Week 8 — Post-Training: Instruction Tuning, RLHF, DPO, LoRA, Alignment
Overview
A pretrained LLM (Week 7) predicts plausible text, but it is not yet a helpful, harmless assistant — it will happily continue a prompt rather than answer it. Post-training is what closes that gap: instruction tuning teaches the model to follow instructions, and preference optimization (RLHF, DPO) aligns its outputs with human preferences. This week covers the post-training pipeline and the parameter-efficient methods (LoRA) that make fine-tuning feasible on modest hardware. You will instruction-tune a small model and implement a preference-optimization method.
Course 5’s optimization is the backbone — RLHF is policy-gradient reinforcement learning and DPO is a clever reformulation as a classification-style loss — and Course 1’s training/efficiency concerns (LoRA is a memory/compute win) apply directly. The new content is the objectives that turn a base model into an aligned assistant.
Readings
- J&M Ch. 9: post-training — instruction tuning, alignment (RLHF, DPO), and test-time compute. Extract: the three-stage pipeline (SFT → reward/preference → policy optimization).
- CS224N: instruction tuning, RLHF, DPO, LoRA. Extract: the DPO objective and LoRA’s low-rank decomposition.

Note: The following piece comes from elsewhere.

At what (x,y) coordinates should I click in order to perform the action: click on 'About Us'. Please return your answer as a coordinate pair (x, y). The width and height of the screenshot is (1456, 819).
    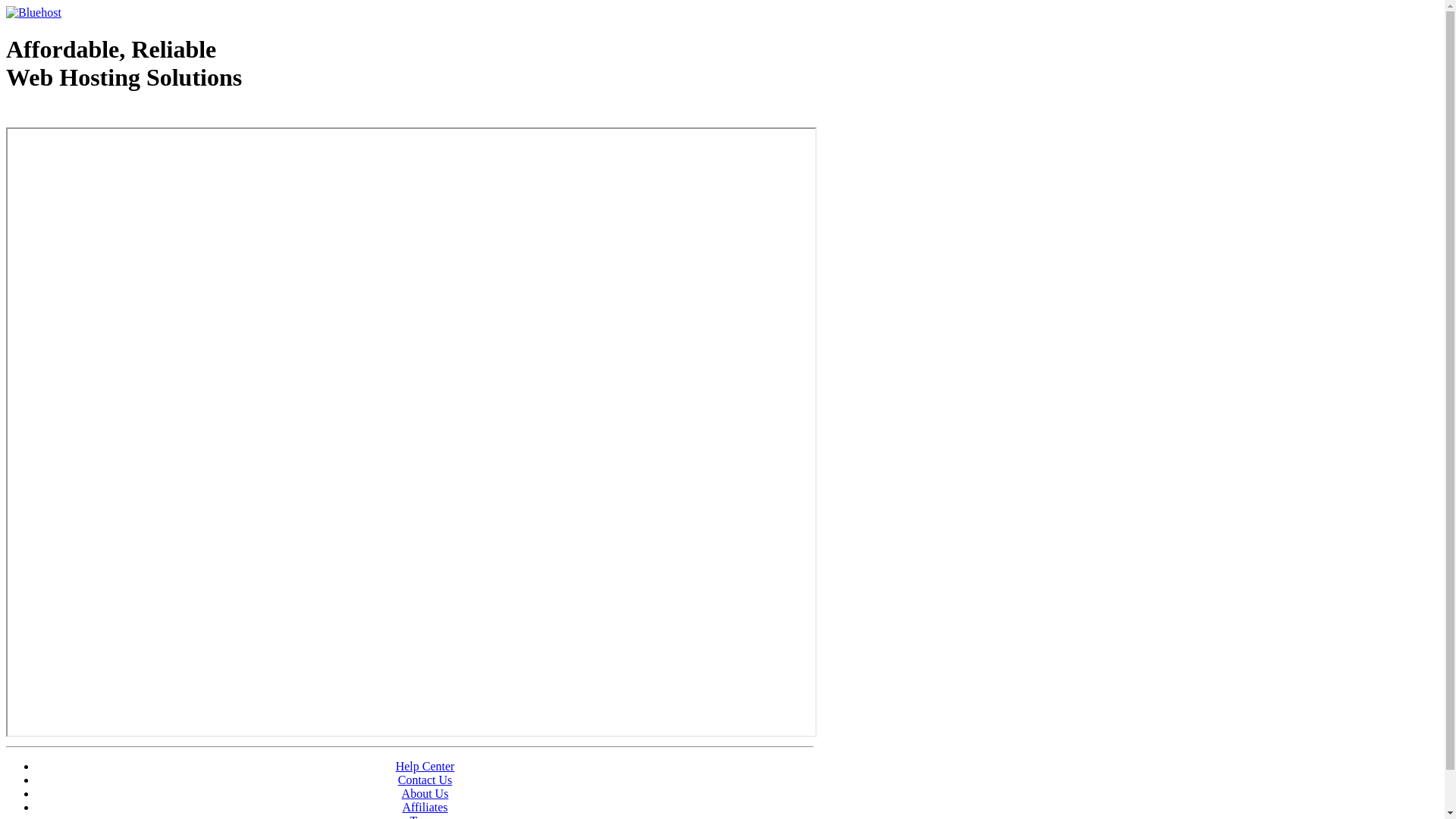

- 6.S191: fine-tuning lab. (Policy gradients and preference objectives as optimization: Boyd review from Course 5.)
Key Concepts
Instruction tuning (SFT)
Supervised fine-tuning on (instruction, response) pairs teaches the base model the format of being an assistant — that a prompt is to be answered, not continued. It is ordinary next-token training (Week 1 objective) on curated data. SFT alone gets a long way; alignment refines it.
RLHF
Reinforcement Learning from Human Feedback: (1) collect human preference comparisons between model outputs, (2) train a reward model to predict the preferred output, (3) optimize the policy (the LLM) to maximize reward via PPO, with a KL penalty to stay near the SFT model (so it doesn’t degenerate). This is policy-gradient RL (Course 5 optimization) applied to text generation; the KL term is a Course 5 information-theory regularizer.
DPO
Direct Preference Optimization skips the explicit reward model and RL loop: it shows the preference objective can be rewritten as a simple classification-style loss directly on the policy, comparing log-probabilities of preferred vs dispreferred responses. It is far simpler and more stable than RLHF and now the common choice. Deriving DPO from the RLHF objective is the key theoretical exercise.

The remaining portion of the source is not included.